I agree with you, this thread is fascinating :-)
Antonio :)
> I'm trying to understand the algorithm used by the
> code above from dubwais
> Only the code doesn't help me to validate the
> algorithm :(
> But I'm implementing another very interesting
> technique and, if it works, of course I will post it
> here.
What my code does is put all the 'tranposed' sets into a list. It then sorts the list by length of sets so that the smallest sets are looked at first.
It then removes the first set in the list and unions it with the second one. At the same time it stores the number of sets in that union.

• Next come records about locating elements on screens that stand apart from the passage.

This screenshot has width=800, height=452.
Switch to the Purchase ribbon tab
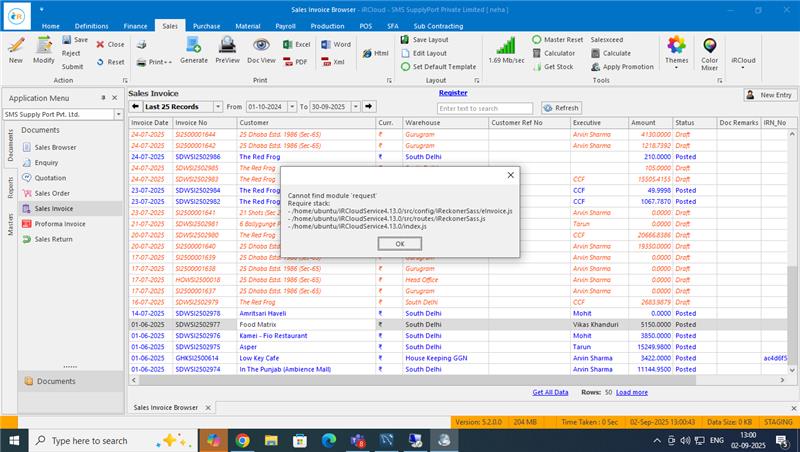pyautogui.click(x=206, y=25)
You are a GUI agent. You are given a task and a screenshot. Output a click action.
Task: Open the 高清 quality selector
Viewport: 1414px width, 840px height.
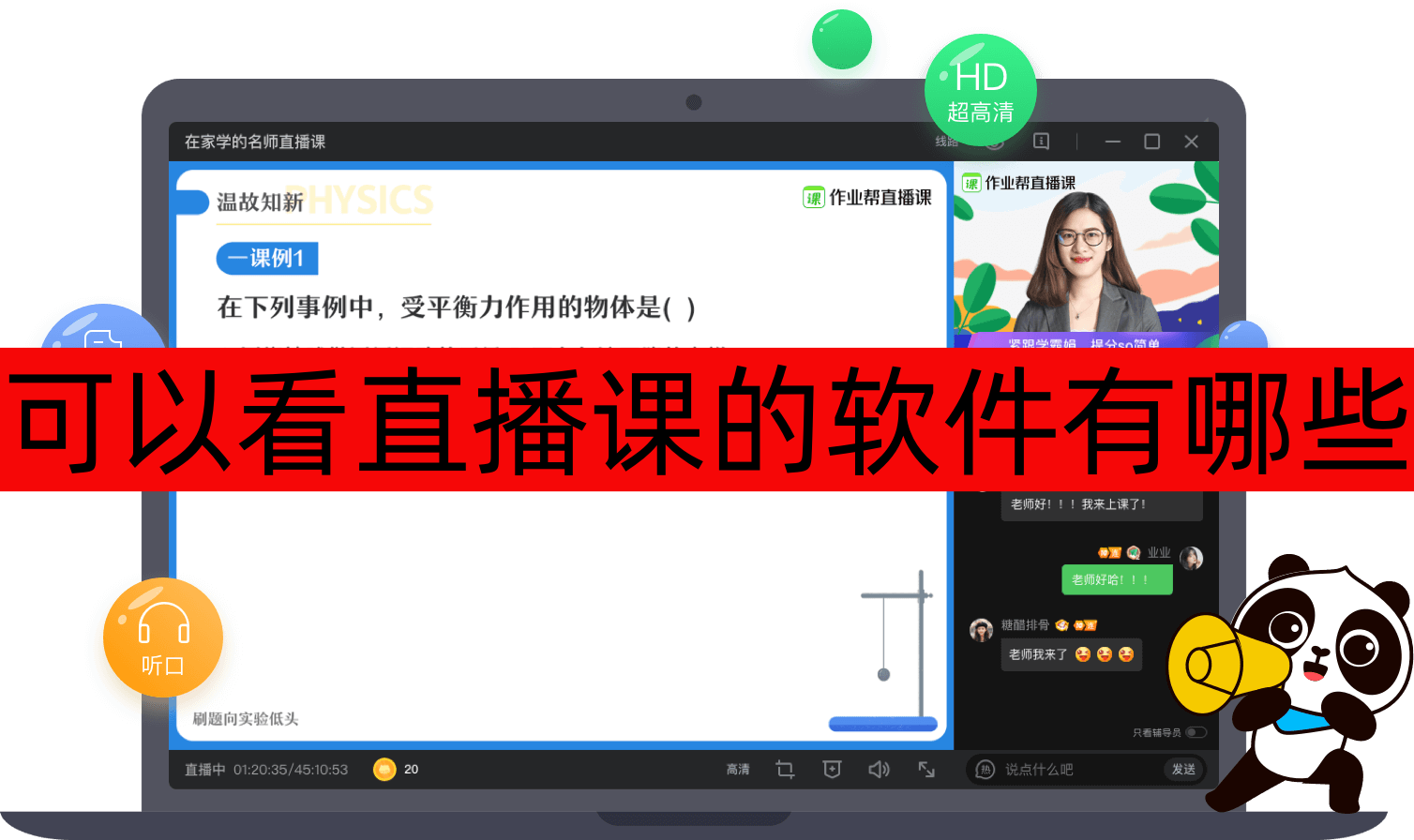pos(736,769)

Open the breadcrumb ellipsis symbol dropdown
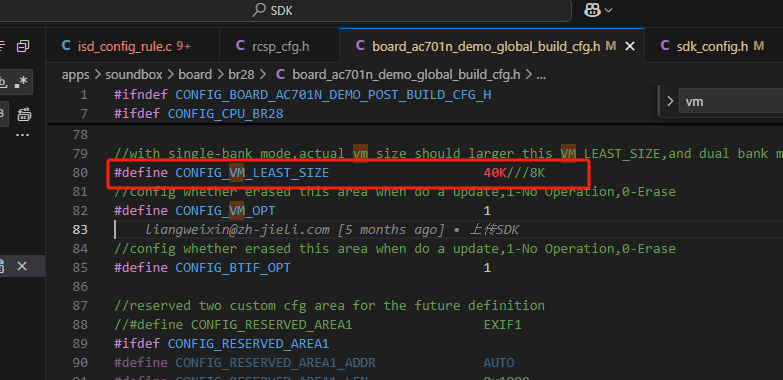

It checks to see if the size of the union is at least as large as the number of sets in the union. If the size of the union is smaller than the number of sets that have been added to it, that means that the set we are testing is not valid. Basically it means that at least one number in the set must be pulled from a source set that another number must be pulled from.
Lets take an example:
{1,2} {6,7} {1,2,3,4}
validate {1,6,7}
sources:
1 6 7
--
1 2 2
3
sort sources:
2 2 1
3
union first two:
2 1
3
fail: The first two sets contain only a single source set. No result set can be created from these two numbers.
Lets look at a more complicated example:
{1,2,3,4,5}
{1,5}
{1,2}
{1,5}
{4,5,6}
validate:
{1,3,4,5,6}
sources:
1 3 4 5 6
1 1 1 1 5
25 2
34
45
sort:
1 5 1 1 1
5 2 2
3 4
4 5
union first and resort:
2 1 1 1
-
1 1 1 1
5 5 2 2
3 4
4 5
union again:
3 1 1
-
1 1 1
5 2 2
3 4
4 5
fail: 2 sources for 3 numbers.
Does it mean that I have to store all the result sets in memory?
If so I can't implement it. Even with a big amount of memory I can't handle 10^20 sets of values :(
I implemented another algorithm instead and it seems working fine without using memory. It's the best so far.
Check this url out:
http://forums.devshed.com/showthread.php?s=&postid=251533#post251533
Antonio :)
> Does it mean that I have to store all the result sets
> in memory?
No. I merely did that for testing / verification purposes. You would want to verify each naive permutation immediately after creating it. I think there are some small optmizations that can be made here and maybe some big ones.
> If so I can't implement it. Even with a big amount of
> memory I can't handle 10^20 sets of values :(
As I say above, you can verify as you go and write out the sets to a stream as you find the valid ones.
Whether you end up using it or not, I had fun figuring this out. Good luck.
> Check this url out:
> http://forums.devshed.com/showthread.php?s=&postid=2515
> 3#post251533
Why is it the best? Depending on the number of overlapping numbers, my algorithm can use many less initial operations. For example:
{1,2,3} {1,2,3} {1,2,3}
The algorithm in the link will produce and check 27 sets.
My algorithm will produce and check 10.
I had fun too :)But thanks for your help. I will probably implement your algorithm and compare the two. It's very important for me to decrese the processing time.Great job dubwai.Antonio :)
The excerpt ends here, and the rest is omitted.